Natali, uno dei trans protagonisti del caso Marrazzo, ha passato 8 mesi nel carcere di Rebibbia: è questo uno dei particolari più rilevanti che sono venuti fuori dalle indagini condotte sul “sexy-gate” laziale.
Natali ha scontato una pena per sfruttamento della prostituzione: il trans brasiliano offriva protezione agli altri “colleghi” che “battevano” sulle strade della zona Nord di Roma, e nella maggior parte dei casi imponeva una sorta di “pizzo” ai transessuali.

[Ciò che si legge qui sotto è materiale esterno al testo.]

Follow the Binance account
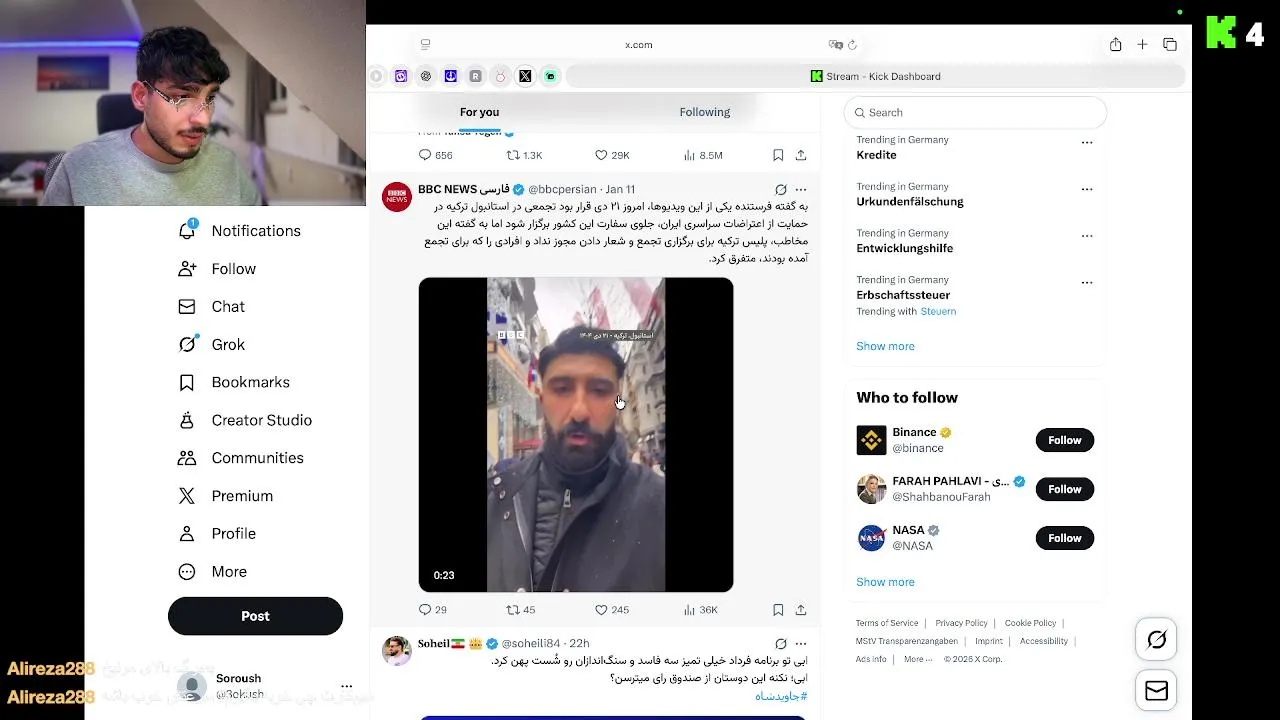Viewport: 1280px width, 720px height. [x=1065, y=440]
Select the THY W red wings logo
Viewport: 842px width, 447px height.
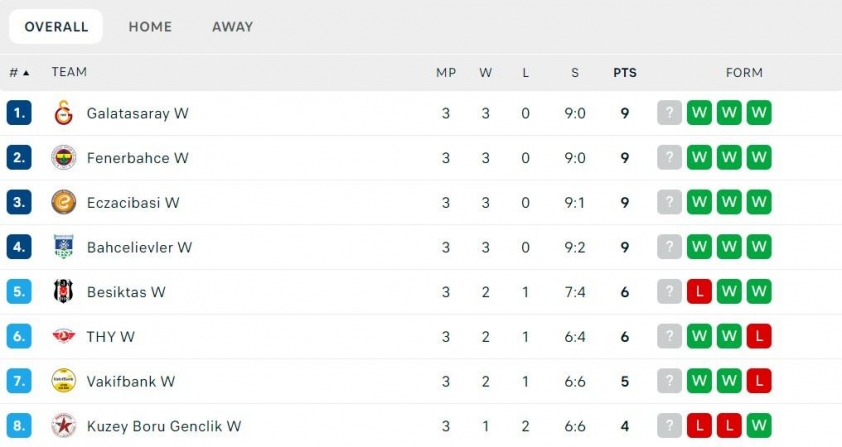[x=63, y=336]
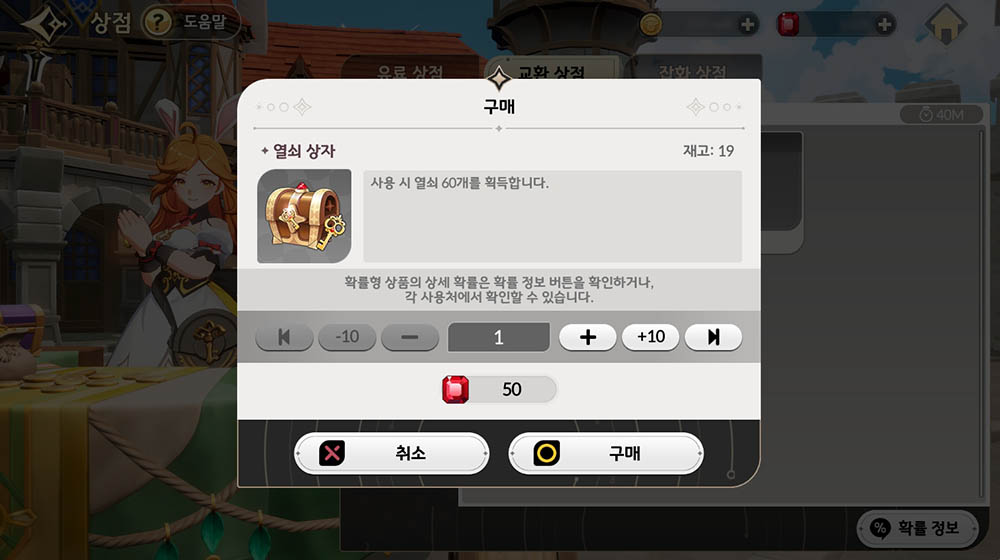
Task: Open 확률 정보 probability info button
Action: pyautogui.click(x=916, y=528)
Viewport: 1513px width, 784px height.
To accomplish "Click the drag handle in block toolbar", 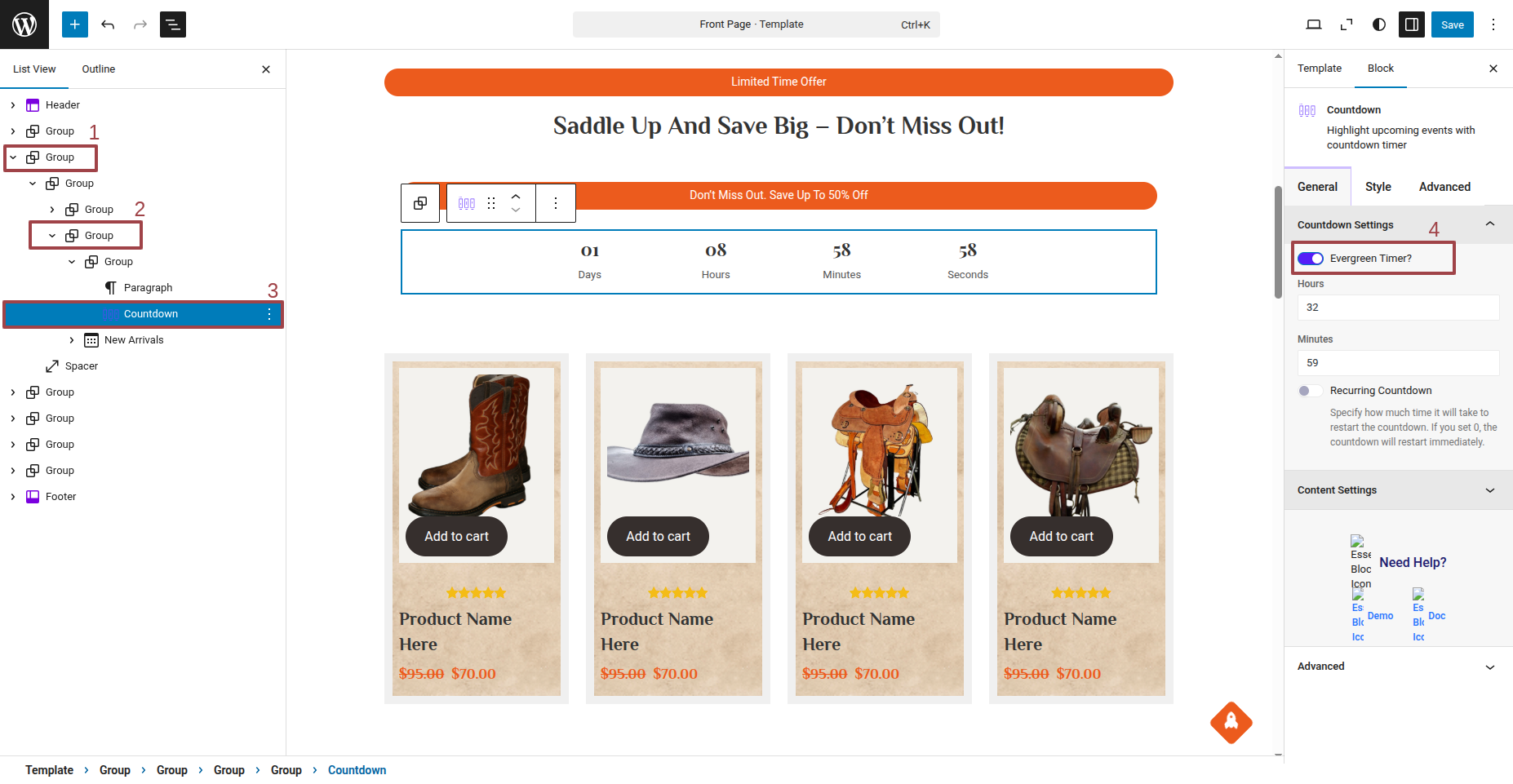I will click(491, 203).
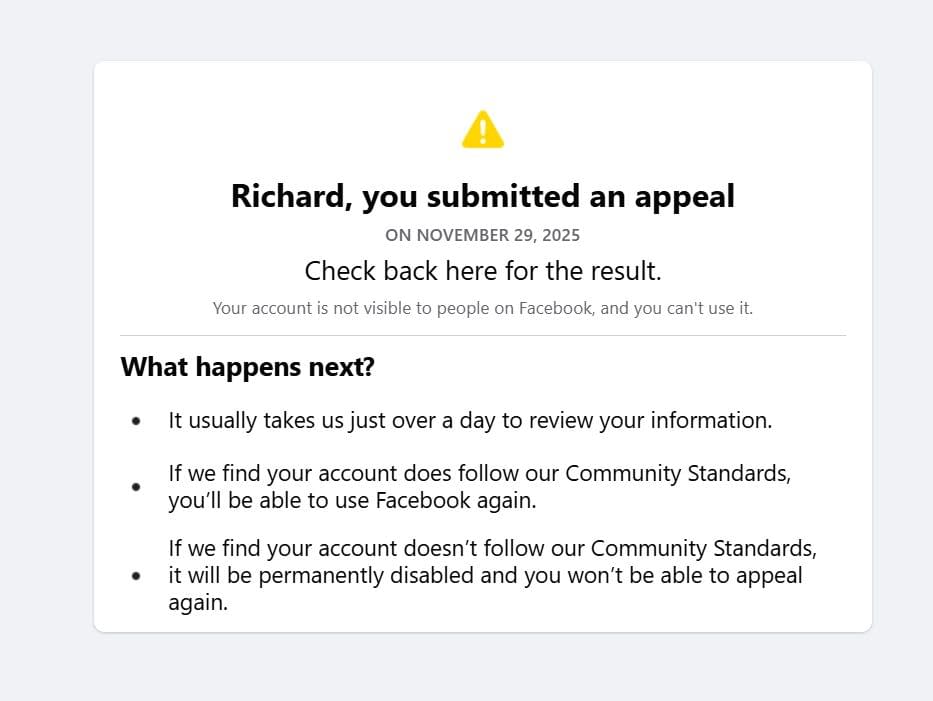Click the yellow warning triangle icon

pos(483,130)
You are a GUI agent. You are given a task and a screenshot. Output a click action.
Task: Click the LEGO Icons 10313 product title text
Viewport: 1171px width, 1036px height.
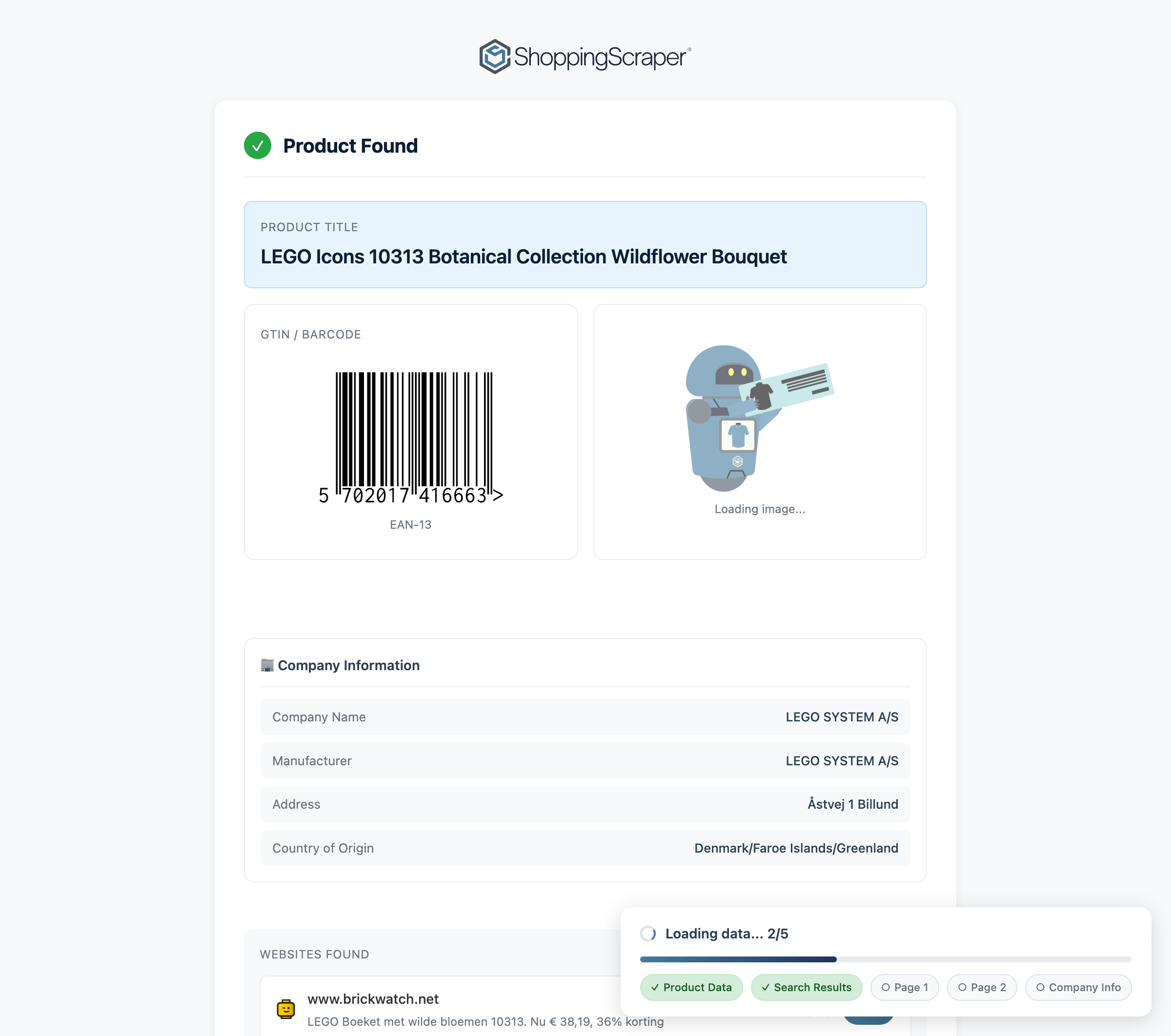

«Tra gli otto e i diecimila euro a persona — racconta uno dei trans “ricattati” — e se non pagavi c’erano ritorsioni. Dai danni alla fiancata dell’auto del cliente, fino alle minacce e alle pressioni psicologiche. In qualche caso venivi sfrattato dall’appartamento. E non va dimenticato che Natali conosce ognuno di noi, la famiglia da cui proviene: l’ho sentita di persona minacciare ritorsioni sui parenti di chi non si sottomette».
Un business molto redditizio, che in quella zona della capitale era tanto noto che molte si queste persone erano conosciute come “le figlie di Natali”.
Il trans era particolarmente efficiente nella gestione della sua “attività”, e chi “sgarrava” pagava: un trans ha detto di aver smesso di pagare il “pizzo” poco dopo il 2000. Dopo poco si è ritrovato l’auto bruciata e ha subito una serie di furti.